Chroniques beyrouthines en dessins avec Zeina Abirached

Vendredi 4 et samedi 5 novembre, Zeina Abirached sera présente au Salon du livre francophone pour présenter « Agatha à Beyrouth », un roman-feuilleton né d’une coopération entre la jeune Libanaise et un membre de l’Ouvroir de littérature potentielle, Jacques Jouet.

Zeina, un regard d’éternel enfant (autoportrait).

Il y a ceux qui ont connu la guerre, ses années sombres et ténébreuses. Puis il y a ceux qui y sont nés, enfants de la guerre dont on ne parle guère. Et parmi eux, il y a Zeina, une jeune Libanaise au regard angélique, née en 1981. Zeina, comme tous les autres, n’a pas oublié cette enfance passée sous les bombes et les balles. Mais l’éternel enfant qu’elle est a choisi de se servir de cette mémoire difficile pour nourrir son imagination. «J’ai toujours ressenti le besoin de raconter l’histoire de mon pays. Mais du point de vue de l’enfant que j’étais. Montrer la capacité d’adaptation de ces gens-là, leur envie de vivre normalement. Je voulais en sourire pour rendre les choses racontables.» À l’occasion du Salon du livre, Zeina Abirached revient dans sa ville natale pour présenter son dernier projet, Agatha à Beyrouth, où elle utilise de nouveau ses souvenirs pour un livre unique. Une performance singulière née, en avril 2009, de la coopération de la dessinatrice et de Jacques Jouet, membre de l’Oulipo (Ouvroir de littérature potentielle), qui, pendant trois jours, se sont livrés à l’écriture en direct d’un roman-photo sur le thème de la maison jaune. La plume de l’un répondant aux coups de crayon de l’autre.

Regard d’enfant
Si Zeina semble avoir trouvé sa voie, rien ne la prédestinait à faire de la bande dessinée. Âgée de 20 ans, elle étudie à l’ALBA l’architecture et l’histoire de l’art. Par hasard, la belle brune décide de participer à un cours sur la BD. «Par curiosité, dit-elle, ce fut une révélation. Je me suis dit: ça y est, je sais ce que je veux faire!» Et la jeune fille ne perd pas de temps. La même année, elle dessine son premier ouvrage, Beyrouth Catharsis, récit pudique d’une enfance dans le Liban des années 80. Elle y emprunte les mots d’une fillette dont le terrain de jeu est un petit bout de rue, avec ses habitants, ses commerces intrigants. La guerre, pourtant toute proche, est presque invisible. Seuls les bruits de coups de feu parviennent de l’autre côté d’un mur de sacs de sable. Un mur qui s’avère être le point d’accroche de son histoire. «Un jour, je me suis retrouvée avec un souvenir, celui de ce mur dans ma rue. Enfant, j’étais persuadée que Beyrouth s’arrêtait là! J’ai fait une enquête pour savoir quand le mur avait été détruit, mais personne ne se souvenait. Après la guerre, le mur n’avait pas seulement disparu du paysage, mais aussi des mémoires.» Une évocation du passage de l’univers familier de l’enfance à celui du monde des adultes servi par un dessin subtil, dont la finesse des traits n’a d’égale que son attrait.

══════════

Poursuivez l'article consacré à Zeina Abirached en reprenant juste après sa dernière phrase.

◆ ENTRÉES FOURNIES:
══════════

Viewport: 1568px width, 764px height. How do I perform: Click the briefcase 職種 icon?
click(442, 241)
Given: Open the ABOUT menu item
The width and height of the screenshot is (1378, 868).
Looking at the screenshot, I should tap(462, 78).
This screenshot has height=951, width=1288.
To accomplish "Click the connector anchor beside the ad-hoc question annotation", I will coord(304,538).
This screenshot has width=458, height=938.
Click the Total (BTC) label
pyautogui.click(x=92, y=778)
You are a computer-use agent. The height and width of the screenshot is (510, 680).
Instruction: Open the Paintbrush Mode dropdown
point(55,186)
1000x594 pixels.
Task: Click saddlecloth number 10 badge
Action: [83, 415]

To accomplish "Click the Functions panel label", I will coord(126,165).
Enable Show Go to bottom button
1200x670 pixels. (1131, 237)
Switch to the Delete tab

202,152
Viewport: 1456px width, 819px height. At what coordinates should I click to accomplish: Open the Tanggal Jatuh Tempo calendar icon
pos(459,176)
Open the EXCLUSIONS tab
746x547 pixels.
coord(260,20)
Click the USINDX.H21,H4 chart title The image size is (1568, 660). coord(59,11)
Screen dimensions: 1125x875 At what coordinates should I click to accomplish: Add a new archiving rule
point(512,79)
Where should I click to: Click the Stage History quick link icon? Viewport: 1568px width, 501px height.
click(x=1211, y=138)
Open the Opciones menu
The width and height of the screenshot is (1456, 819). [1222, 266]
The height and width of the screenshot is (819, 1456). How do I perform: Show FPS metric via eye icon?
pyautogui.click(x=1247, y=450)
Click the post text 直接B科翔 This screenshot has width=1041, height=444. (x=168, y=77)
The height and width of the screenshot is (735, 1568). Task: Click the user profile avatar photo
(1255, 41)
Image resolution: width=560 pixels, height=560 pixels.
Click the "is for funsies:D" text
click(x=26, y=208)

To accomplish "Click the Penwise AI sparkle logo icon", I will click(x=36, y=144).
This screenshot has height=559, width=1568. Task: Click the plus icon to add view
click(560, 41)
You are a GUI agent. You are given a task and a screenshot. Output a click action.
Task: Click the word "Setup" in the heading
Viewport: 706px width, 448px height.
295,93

══════════

◆ RÉSULTAT OBTENU:
Beyrouth Catharsis en poche, Zeina décide de partir en France «pour tenter sa chance un an». Bien lui en prend. Très vite, la jeune dessinatrice rencontre Frédéric Cambourakis, un libraire spécialisé en BD, qui souhaite fonder sa maison d’édition. Le jeune éditeur décide même de faire de Zeina sa première auteure, publie Beyrouth Catharsis, lequel, un an plus tard, remporte le 1er prix de la BD du Festival de Beyrouth. Tout s’enchaîne pour la Libanaise. Avec 38, rue Youssef Semaani, un livre-objet que l’on découvre comme si l’on parcourt une cage d’escalier, la jeune femme confirme son talent. Beyrouth en toile de fond, encore, elle y raconte les petites manies des habitants de son immeuble, parfois loufoques, souvent excentriques. On découvre également les stratagèmes de sa mère pour lui faire vivre une enfance normale. «Notre appartement était très proche de la ligne de démarcation. Lorsque nous devions fuir, ma mère me racontait que l’on partait en vacances. On mettait les vélos sur le toit de la voiture et on partait se réfugier.» Des initiatives qu’elle perçoit comme des actes de résistance, à l’image d’Ernest, personnage-phare de la jeune auteure, qui continue d’arroser ses plantes alors qu’il manque d’eau pour se laver. Ernest, ce personnage dont elle se sent si proche, qui lui a permis, avec Mourir, partir, revenir: le jeu des Hirondelles, son troisième opus, d’être sélectionnée au célèbre Festival d’Angoulême.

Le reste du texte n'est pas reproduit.